MATERIALS PROVIDED =

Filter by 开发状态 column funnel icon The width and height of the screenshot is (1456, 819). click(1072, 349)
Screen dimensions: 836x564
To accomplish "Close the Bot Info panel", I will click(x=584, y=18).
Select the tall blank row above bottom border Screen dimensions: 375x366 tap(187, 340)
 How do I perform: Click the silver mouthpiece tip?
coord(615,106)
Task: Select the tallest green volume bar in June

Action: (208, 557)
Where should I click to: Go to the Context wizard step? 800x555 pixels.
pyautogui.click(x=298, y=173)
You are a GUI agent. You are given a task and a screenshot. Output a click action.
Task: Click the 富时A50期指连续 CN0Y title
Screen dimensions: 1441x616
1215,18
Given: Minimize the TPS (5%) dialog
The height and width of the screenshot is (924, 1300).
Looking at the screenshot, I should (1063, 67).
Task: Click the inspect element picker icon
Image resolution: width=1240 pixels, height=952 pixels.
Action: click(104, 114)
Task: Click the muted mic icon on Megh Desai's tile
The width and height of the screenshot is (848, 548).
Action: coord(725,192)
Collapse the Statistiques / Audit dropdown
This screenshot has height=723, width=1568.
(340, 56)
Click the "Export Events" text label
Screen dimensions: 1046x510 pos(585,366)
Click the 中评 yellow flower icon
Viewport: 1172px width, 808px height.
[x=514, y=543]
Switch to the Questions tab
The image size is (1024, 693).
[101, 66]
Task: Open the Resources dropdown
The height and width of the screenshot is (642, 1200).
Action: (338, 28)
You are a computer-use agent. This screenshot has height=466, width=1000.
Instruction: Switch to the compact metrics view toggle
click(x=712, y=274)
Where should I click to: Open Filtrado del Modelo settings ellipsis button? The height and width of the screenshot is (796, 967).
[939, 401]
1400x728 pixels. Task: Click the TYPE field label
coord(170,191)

GOAL =
Can you reproduce the listing above with every "pixels" swapped for "px" and everything else left as it is?

FULL RESPONSE =
Filter by 开发状态 column funnel icon The width and height of the screenshot is (1456, 819). click(1072, 349)
Screen dimensions: 836x564
To accomplish "Close the Bot Info panel", I will click(x=584, y=18).
Select the tall blank row above bottom border Screen dimensions: 375x366 tap(187, 340)
 How do I perform: Click the silver mouthpiece tip?
coord(615,106)
Task: Select the tallest green volume bar in June

Action: (208, 557)
Where should I click to: Go to the Context wizard step? 800x555 px.
pyautogui.click(x=298, y=173)
You are a GUI agent. You are given a task and a screenshot. Output a click action.
Task: Click the 富时A50期指连续 CN0Y title
Screen dimensions: 1441x616
1215,18
Given: Minimize the TPS (5%) dialog
The height and width of the screenshot is (924, 1300).
Looking at the screenshot, I should (1063, 67).
Task: Click the inspect element picker icon
Image resolution: width=1240 px, height=952 px.
Action: click(104, 114)
Task: Click the muted mic icon on Megh Desai's tile
The width and height of the screenshot is (848, 548).
Action: coord(725,192)
Collapse the Statistiques / Audit dropdown
This screenshot has height=723, width=1568.
(340, 56)
Click the "Export Events" text label
Screen dimensions: 1046x510 pos(585,366)
Click the 中评 yellow flower icon
Viewport: 1172px width, 808px height.
[x=514, y=543]
Switch to the Questions tab
The image size is (1024, 693).
[101, 66]
Task: Open the Resources dropdown
The height and width of the screenshot is (642, 1200).
Action: (338, 28)
You are a computer-use agent. This screenshot has height=466, width=1000.
Instruction: Switch to the compact metrics view toggle
click(x=712, y=274)
Where should I click to: Open Filtrado del Modelo settings ellipsis button? The height and width of the screenshot is (796, 967).
[939, 401]
1400x728 px. Task: Click the TYPE field label
coord(170,191)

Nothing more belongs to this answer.